Our AC3 community-engaged research aims were to identify factors, with an emphasis on culture and community, that contribute to COVID-19 vaccine hesitancy and confidence, as well as identify trusted messaging strategies. Findings revealed multi-level factors contributing to COVID-19 vaccine hesitancy including underlying social-structural factors (e.g., historical trauma and racism) specific to AA/B, and Native communities. Among AA/B and Native participants, hesitancy was tied to questions about vaccine effects, speed of development, and concerns of being used as test subjects given the historical legacy of medical and research harms experienced. For HLX participants, spiritual or religious factors are indicated as important considerations.
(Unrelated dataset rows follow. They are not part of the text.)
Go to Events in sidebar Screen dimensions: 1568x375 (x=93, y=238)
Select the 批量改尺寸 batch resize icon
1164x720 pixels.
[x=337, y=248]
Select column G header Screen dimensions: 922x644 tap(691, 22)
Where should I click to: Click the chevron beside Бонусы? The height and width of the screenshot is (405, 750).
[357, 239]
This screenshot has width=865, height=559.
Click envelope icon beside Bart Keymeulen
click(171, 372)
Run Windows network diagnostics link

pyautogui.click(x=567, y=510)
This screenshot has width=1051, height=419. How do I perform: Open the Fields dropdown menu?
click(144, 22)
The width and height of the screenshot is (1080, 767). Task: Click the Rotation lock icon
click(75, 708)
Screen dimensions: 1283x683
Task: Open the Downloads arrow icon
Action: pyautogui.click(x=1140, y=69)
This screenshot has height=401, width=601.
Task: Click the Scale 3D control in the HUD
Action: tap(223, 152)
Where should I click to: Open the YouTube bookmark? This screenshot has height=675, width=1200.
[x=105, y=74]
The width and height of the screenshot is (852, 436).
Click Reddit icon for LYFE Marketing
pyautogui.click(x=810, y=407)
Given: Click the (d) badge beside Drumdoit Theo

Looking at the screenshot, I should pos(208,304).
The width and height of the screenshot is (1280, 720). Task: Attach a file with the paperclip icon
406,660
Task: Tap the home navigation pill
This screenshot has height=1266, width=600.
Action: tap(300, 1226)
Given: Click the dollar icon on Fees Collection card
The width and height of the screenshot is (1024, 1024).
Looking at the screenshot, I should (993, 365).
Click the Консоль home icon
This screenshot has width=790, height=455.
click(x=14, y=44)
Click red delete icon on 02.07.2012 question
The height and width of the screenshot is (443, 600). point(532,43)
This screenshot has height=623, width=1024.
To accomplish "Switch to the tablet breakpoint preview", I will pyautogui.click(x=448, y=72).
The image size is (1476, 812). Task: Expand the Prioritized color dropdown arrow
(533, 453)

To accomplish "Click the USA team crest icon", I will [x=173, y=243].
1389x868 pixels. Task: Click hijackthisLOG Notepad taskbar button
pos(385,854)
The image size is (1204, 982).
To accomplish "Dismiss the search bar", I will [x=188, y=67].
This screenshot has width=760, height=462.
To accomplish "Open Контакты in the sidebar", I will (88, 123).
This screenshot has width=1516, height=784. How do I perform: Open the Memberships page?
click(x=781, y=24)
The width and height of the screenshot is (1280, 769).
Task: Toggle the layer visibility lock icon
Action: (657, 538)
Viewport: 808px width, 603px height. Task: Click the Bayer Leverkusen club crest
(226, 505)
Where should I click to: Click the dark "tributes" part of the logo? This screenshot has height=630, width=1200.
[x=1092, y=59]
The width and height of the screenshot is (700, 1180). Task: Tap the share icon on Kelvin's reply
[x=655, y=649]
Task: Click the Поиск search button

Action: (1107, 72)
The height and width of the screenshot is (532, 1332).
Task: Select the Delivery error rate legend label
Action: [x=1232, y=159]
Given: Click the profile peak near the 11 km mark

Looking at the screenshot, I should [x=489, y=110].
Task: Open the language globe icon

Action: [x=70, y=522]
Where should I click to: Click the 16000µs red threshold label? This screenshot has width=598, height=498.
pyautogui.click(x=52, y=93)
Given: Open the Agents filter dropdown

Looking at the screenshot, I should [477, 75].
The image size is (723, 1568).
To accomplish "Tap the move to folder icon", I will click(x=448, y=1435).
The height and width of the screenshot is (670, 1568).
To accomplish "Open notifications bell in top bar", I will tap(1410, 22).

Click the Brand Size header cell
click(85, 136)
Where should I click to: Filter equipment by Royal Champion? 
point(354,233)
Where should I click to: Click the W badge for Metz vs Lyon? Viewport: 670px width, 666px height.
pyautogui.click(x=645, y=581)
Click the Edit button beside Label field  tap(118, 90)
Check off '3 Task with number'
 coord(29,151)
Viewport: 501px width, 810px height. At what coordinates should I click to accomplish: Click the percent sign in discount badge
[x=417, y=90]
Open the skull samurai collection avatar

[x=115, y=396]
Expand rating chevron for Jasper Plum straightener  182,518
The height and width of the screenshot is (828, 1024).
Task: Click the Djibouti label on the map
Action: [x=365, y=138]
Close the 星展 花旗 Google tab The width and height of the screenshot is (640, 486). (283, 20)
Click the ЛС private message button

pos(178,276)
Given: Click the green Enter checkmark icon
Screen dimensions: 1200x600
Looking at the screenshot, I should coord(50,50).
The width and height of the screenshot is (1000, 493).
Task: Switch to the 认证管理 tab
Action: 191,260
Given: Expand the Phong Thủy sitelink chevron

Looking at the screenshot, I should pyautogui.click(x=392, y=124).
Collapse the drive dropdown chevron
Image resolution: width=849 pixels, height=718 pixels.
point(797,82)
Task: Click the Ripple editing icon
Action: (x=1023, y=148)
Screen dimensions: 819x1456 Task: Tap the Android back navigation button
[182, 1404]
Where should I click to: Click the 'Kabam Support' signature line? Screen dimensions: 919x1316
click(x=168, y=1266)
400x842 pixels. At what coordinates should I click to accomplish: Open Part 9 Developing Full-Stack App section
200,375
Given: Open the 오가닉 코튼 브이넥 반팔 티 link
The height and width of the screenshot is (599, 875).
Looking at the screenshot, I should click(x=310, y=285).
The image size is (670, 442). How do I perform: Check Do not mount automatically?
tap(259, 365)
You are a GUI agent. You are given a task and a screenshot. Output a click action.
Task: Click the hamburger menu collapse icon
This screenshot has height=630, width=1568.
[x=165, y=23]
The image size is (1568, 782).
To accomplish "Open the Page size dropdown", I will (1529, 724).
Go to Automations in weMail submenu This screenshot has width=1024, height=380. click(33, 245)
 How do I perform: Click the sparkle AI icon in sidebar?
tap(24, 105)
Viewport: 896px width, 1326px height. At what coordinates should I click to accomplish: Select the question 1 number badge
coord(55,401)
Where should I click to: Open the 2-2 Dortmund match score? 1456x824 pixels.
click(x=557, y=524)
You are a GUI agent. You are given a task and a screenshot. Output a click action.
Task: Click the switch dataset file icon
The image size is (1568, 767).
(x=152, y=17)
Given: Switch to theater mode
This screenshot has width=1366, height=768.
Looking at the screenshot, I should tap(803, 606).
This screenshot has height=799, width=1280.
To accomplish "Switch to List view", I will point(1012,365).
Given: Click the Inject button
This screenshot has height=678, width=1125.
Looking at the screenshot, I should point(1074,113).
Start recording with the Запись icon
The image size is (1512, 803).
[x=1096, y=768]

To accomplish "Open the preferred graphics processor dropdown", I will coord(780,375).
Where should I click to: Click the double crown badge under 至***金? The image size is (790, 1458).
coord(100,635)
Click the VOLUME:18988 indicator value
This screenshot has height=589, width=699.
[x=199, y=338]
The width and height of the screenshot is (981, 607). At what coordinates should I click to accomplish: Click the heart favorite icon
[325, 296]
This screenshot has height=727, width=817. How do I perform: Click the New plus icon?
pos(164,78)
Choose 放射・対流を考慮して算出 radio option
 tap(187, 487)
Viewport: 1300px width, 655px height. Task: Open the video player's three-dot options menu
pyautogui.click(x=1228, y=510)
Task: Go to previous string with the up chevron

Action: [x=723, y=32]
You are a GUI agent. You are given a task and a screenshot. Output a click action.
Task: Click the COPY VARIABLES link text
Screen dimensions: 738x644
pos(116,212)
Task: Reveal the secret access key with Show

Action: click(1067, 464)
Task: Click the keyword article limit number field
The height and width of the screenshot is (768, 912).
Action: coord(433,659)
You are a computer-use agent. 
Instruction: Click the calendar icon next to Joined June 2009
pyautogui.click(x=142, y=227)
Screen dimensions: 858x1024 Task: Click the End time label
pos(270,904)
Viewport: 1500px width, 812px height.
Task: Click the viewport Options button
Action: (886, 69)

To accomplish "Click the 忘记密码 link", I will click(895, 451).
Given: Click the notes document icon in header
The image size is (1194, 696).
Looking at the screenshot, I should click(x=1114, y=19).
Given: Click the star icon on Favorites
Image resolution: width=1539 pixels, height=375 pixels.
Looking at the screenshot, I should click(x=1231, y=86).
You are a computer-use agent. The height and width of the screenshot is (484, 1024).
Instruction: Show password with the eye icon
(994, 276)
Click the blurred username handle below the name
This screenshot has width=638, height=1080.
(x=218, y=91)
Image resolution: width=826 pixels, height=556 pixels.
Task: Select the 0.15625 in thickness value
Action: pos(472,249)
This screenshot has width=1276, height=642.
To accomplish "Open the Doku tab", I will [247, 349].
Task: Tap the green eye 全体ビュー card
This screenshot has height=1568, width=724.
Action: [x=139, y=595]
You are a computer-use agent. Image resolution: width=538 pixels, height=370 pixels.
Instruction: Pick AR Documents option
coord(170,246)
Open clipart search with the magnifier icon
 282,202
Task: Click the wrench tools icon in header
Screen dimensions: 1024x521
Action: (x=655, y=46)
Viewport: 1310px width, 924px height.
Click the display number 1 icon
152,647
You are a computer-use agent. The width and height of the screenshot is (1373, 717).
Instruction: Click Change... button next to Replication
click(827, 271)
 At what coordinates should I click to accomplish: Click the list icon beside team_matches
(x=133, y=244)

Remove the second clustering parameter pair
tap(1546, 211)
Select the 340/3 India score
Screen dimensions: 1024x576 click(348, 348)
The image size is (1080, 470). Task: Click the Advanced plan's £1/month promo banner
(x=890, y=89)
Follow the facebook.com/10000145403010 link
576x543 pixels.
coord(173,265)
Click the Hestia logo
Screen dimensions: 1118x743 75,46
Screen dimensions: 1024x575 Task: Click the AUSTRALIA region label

Furthermore, our findings across all three racial/ethnic groups (AA/B, HLX, Native) strongly suggest an effective way to promote trust in science and increase COVID-19 vaccine confidence is through the use of community-based testimonials or narratives from local leaders, local elected officials, local elders and other community members who have received the COVID-19 vaccine and who are able to encourage others in their community to do the same. While more research is needed to test narrative messaging to increase COVID-19 vaccine confidence and uptake, it holds the promise of informing effective strategies in AZ, and potentially informing strategies in other states and across the country.